The Optimist’s Take – the pen is going to have to hold together until Aardsma comes back. League should step right in to the closer role the rest of the pen is a nice combination of rookies and vets with some hard tossers thrown in. If they can hang on until Aardsma is back, they should be tough in the 7th, 8th and 9th innings with League – Lueke – Aardsma.

The Pessimist’s Take – this pen is a bunch of has-beens and never will-bees. League is solid and they will hopefully improve when Aardsma comes back, but who bridges the gap between the starters and League. Chris Ray, has a terrible injury history and isn’t a power pitcher anymore. Pauley, Laffey and Wright are all mop up guys and you don’t want them protecting any leads. Lueke throws hard and has all of 17 innings at AAA in his career. Wilhelmsen is a 27 year old rookie who has never pitched above class A. That is not the kind of pen that strikes fear into the hearts of opposing hitters.

Hitters
The Starters: Chone Figgins at third, Brendan Ryan at shortstop, Jack Wilson at second and Justin Smoak at first. Miguel Olivo will start behind the plate. Jack Cust will be the designated hitter. Seattle’s outfield will include Ichiro Suzuki (right field), Ryan Langerhans (center field) and Milton Bradley (left field).

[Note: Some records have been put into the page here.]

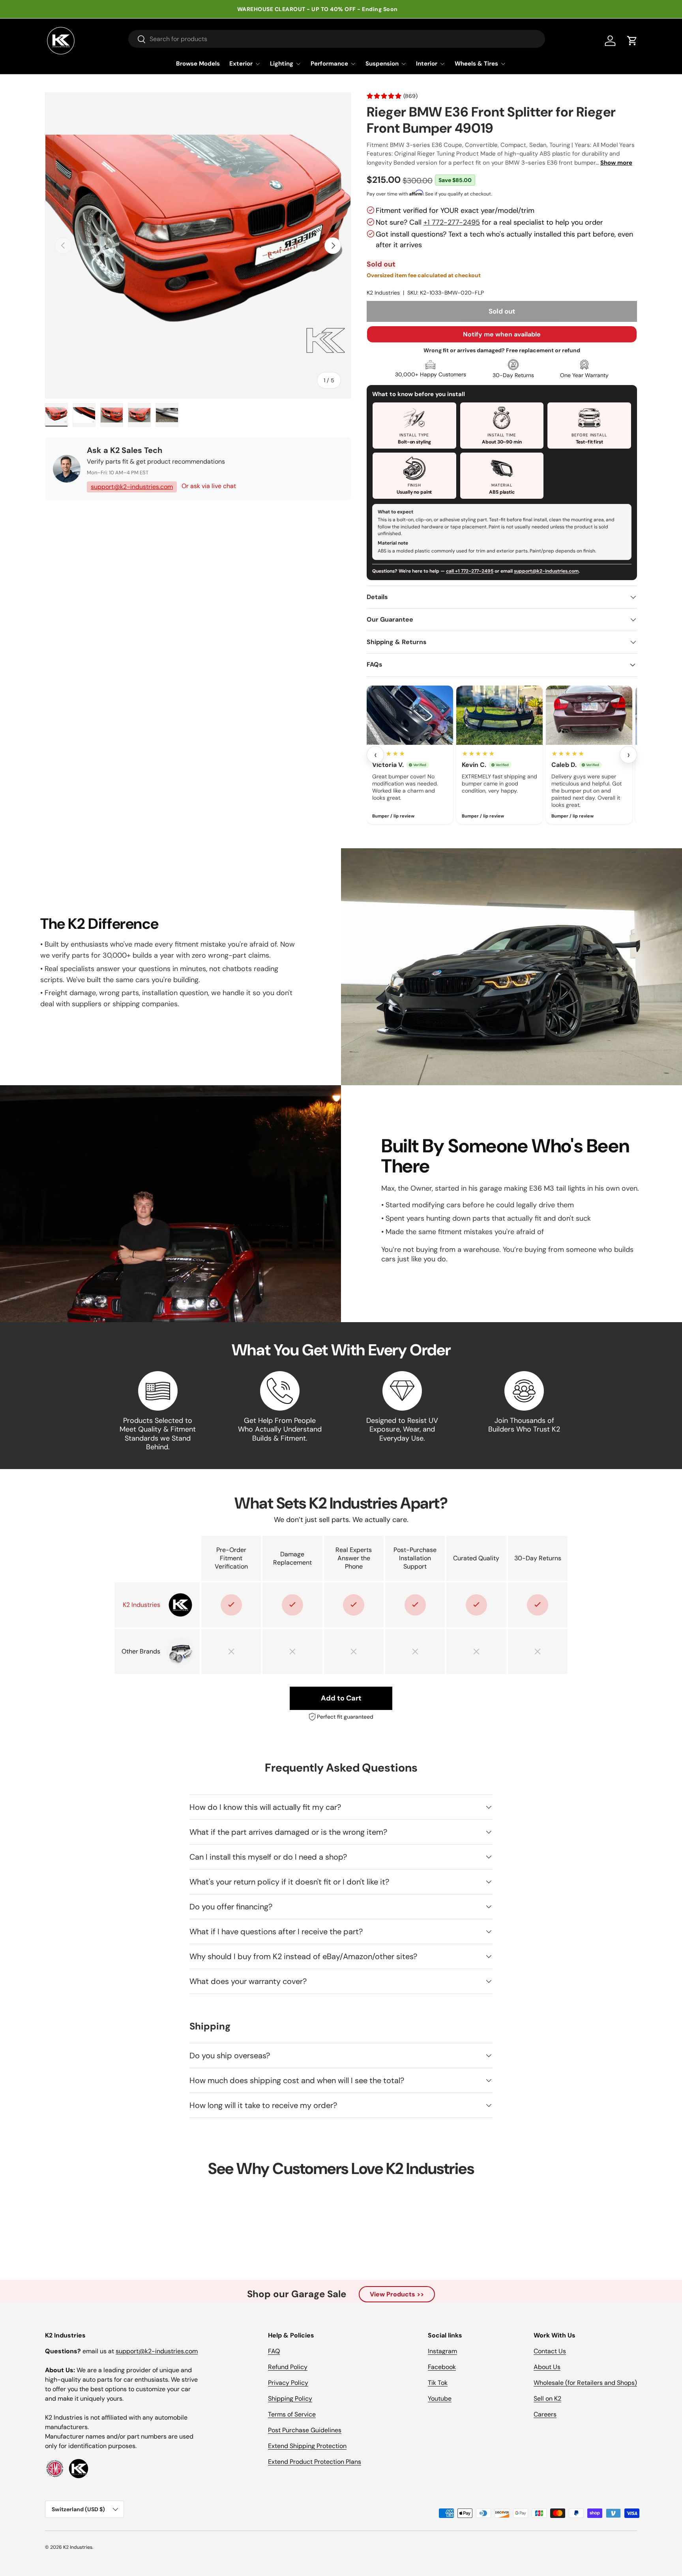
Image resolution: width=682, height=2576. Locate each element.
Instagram (442, 2351)
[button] (632, 40)
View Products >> (397, 2294)
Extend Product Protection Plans (314, 2462)
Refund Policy (287, 2367)
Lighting (281, 64)
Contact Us (550, 2351)
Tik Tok (438, 2383)
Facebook (442, 2367)
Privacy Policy (288, 2383)
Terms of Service (292, 2414)
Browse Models (198, 64)
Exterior (241, 64)
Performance (329, 64)
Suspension (382, 64)
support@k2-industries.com (132, 487)
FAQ (274, 2351)
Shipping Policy (290, 2398)
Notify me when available (502, 334)
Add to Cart (341, 1698)
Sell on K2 (547, 2398)
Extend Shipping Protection (307, 2446)
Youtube (440, 2398)
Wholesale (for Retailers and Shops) (585, 2383)
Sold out (502, 311)
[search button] (137, 39)
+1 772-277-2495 (451, 222)
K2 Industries (383, 292)
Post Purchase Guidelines (304, 2430)
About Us (547, 2367)
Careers (545, 2414)
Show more (616, 163)
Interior (426, 64)
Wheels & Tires (476, 64)
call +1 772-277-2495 (469, 571)
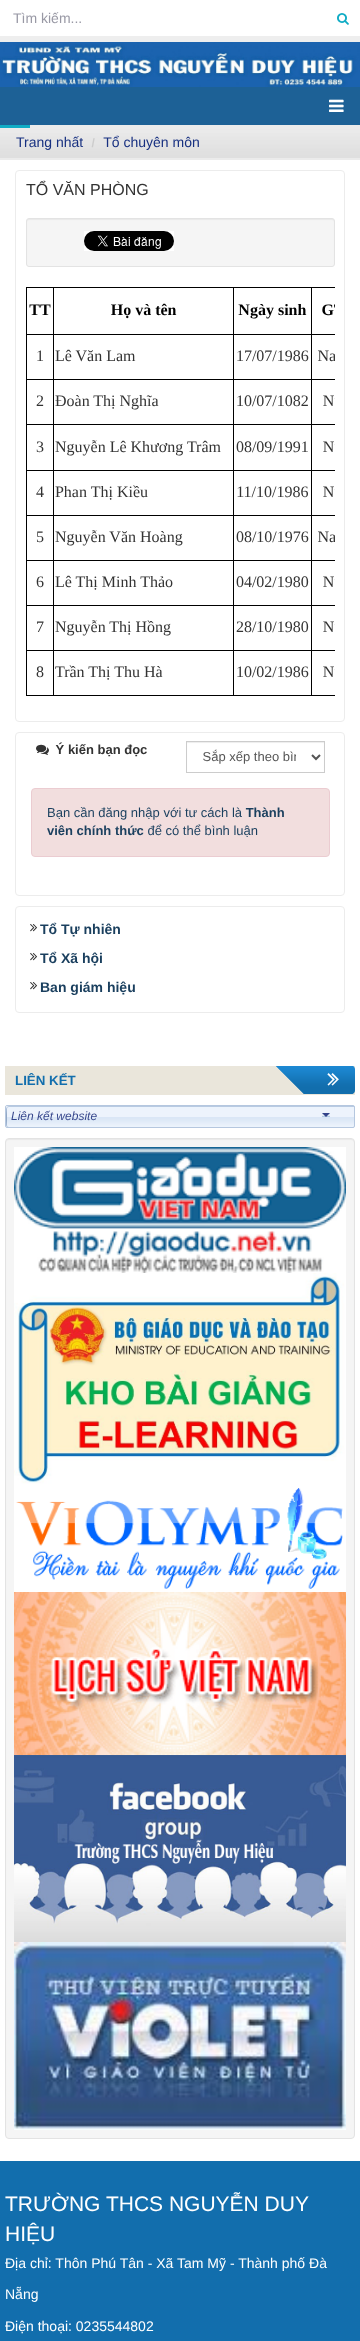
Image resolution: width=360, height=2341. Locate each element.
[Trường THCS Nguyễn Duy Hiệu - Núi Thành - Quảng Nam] (180, 64)
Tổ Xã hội (71, 958)
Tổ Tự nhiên (80, 929)
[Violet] (180, 2035)
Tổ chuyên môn (151, 142)
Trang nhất (49, 142)
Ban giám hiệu (88, 987)
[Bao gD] (180, 1208)
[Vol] (180, 1537)
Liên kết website (54, 1116)
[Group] (180, 1847)
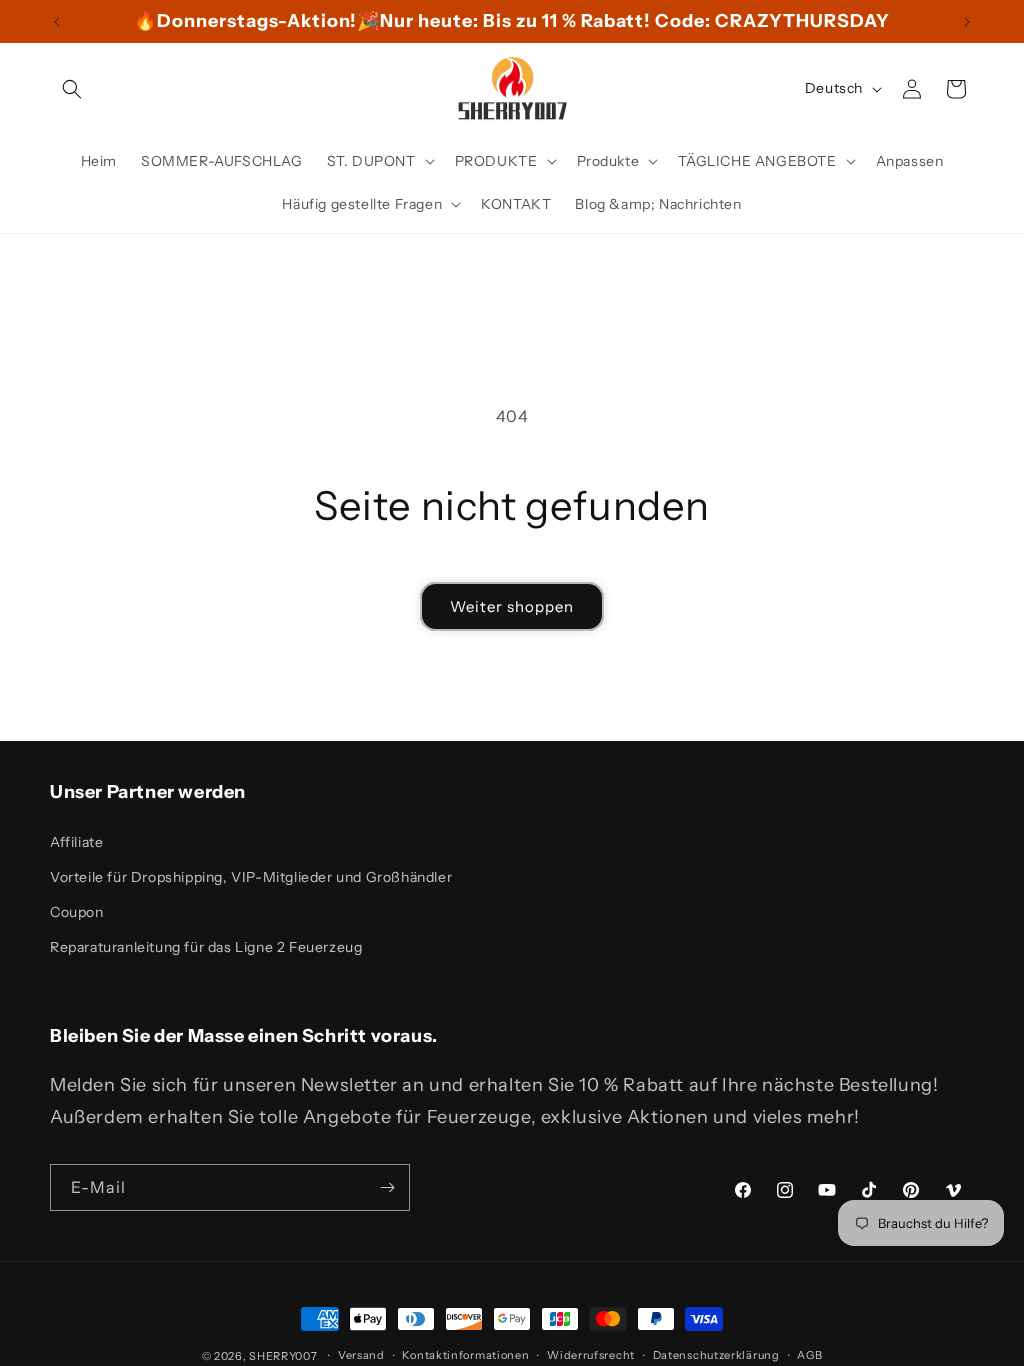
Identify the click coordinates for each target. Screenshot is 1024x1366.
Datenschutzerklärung (716, 1355)
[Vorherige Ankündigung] (57, 22)
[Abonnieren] (387, 1187)
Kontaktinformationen (465, 1355)
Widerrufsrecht (591, 1355)
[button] (72, 89)
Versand (361, 1355)
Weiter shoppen (512, 606)
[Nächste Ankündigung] (967, 22)
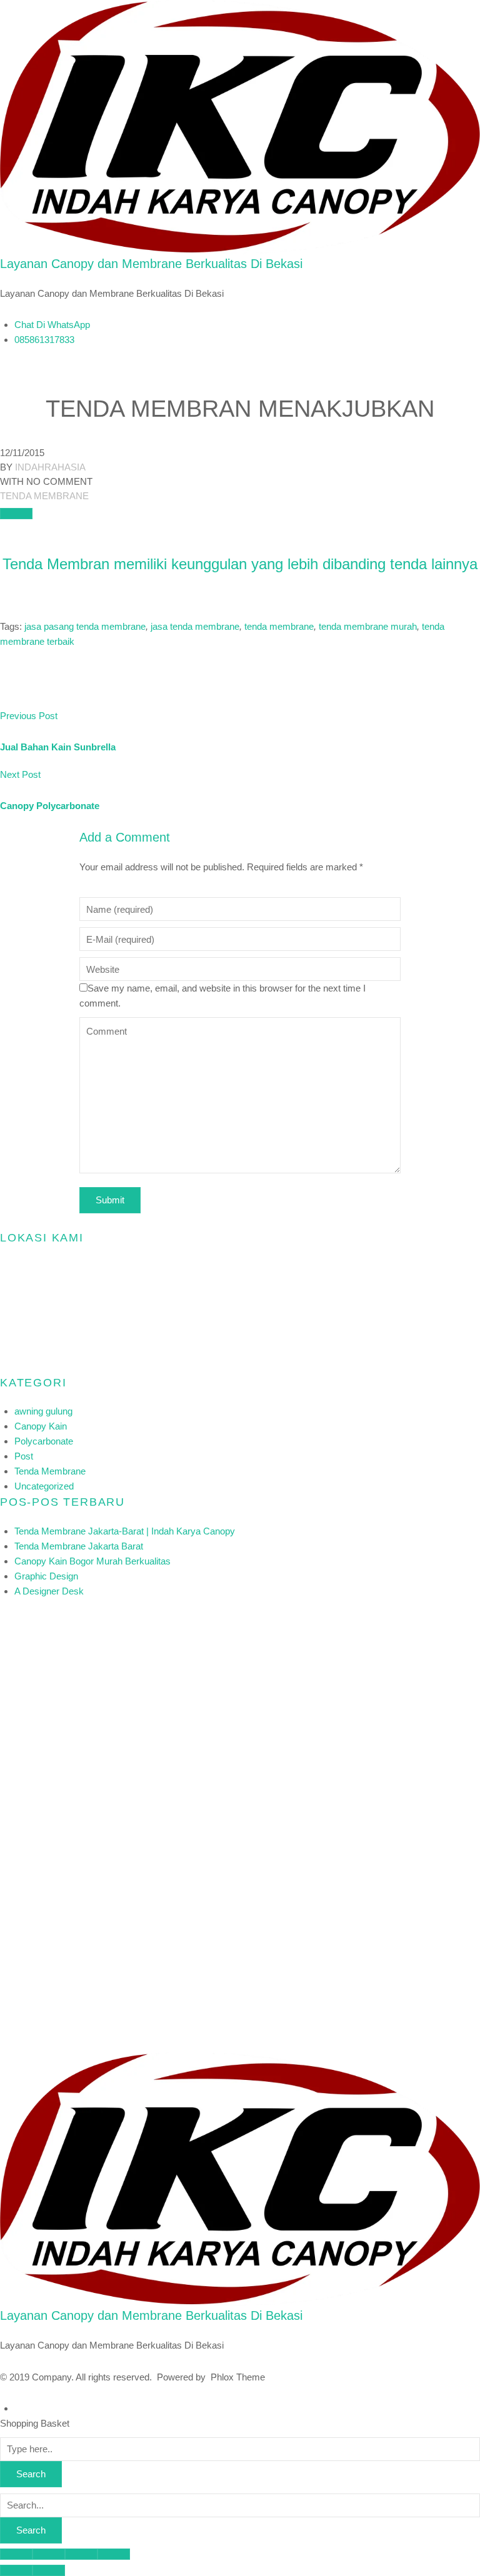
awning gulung (43, 1411)
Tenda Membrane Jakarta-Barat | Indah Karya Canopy (124, 1531)
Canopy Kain (40, 1426)
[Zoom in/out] (114, 2554)
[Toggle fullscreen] (81, 2554)
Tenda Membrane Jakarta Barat (78, 1546)
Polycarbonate (43, 1441)
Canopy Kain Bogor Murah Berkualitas (92, 1561)
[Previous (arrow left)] (16, 2570)
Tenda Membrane (44, 495)
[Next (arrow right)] (48, 2570)
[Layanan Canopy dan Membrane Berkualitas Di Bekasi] (240, 127)
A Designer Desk (49, 1591)
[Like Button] (16, 513)
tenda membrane (279, 626)
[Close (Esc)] (16, 2554)
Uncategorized (44, 1486)
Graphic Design (46, 1576)
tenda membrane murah (368, 626)
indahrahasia (50, 467)
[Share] (48, 2554)
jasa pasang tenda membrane (85, 626)
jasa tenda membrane (195, 626)
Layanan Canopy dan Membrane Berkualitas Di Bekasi (151, 264)
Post (23, 1456)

Langerhans as the starting CF for the Mariners? Really?

The Optimist’s Take – the lineup can’t possibly be any worse than it was last season. Figgins should be better at 3B than Lopez and will hopefully build off his 2nd half of 2010; Ryan should be better than the Wilson-Wilson-Woodward disaster there last season; Wilson is probably a downgrade at 2B and you have to wonder if there is something wrong with him (you don’t normally move a Gold Glove SS to 2B for a lesser defensive replacement) and hope that Ackley is ready by June; Smoak has a full season under his belt and looks more relaxed; Cust will be better than the black hole at DH the M’s had last season and has the potential for being a legitimate 25-30 HR power threat; Olivo should be more productive then Bard-Moore-Johnson; Ichiro will be Ichiro. The only real potential areas for worse production are CF (until Guti comes back) and LF where it will be dependant on which Milton Bradley shows up day to day.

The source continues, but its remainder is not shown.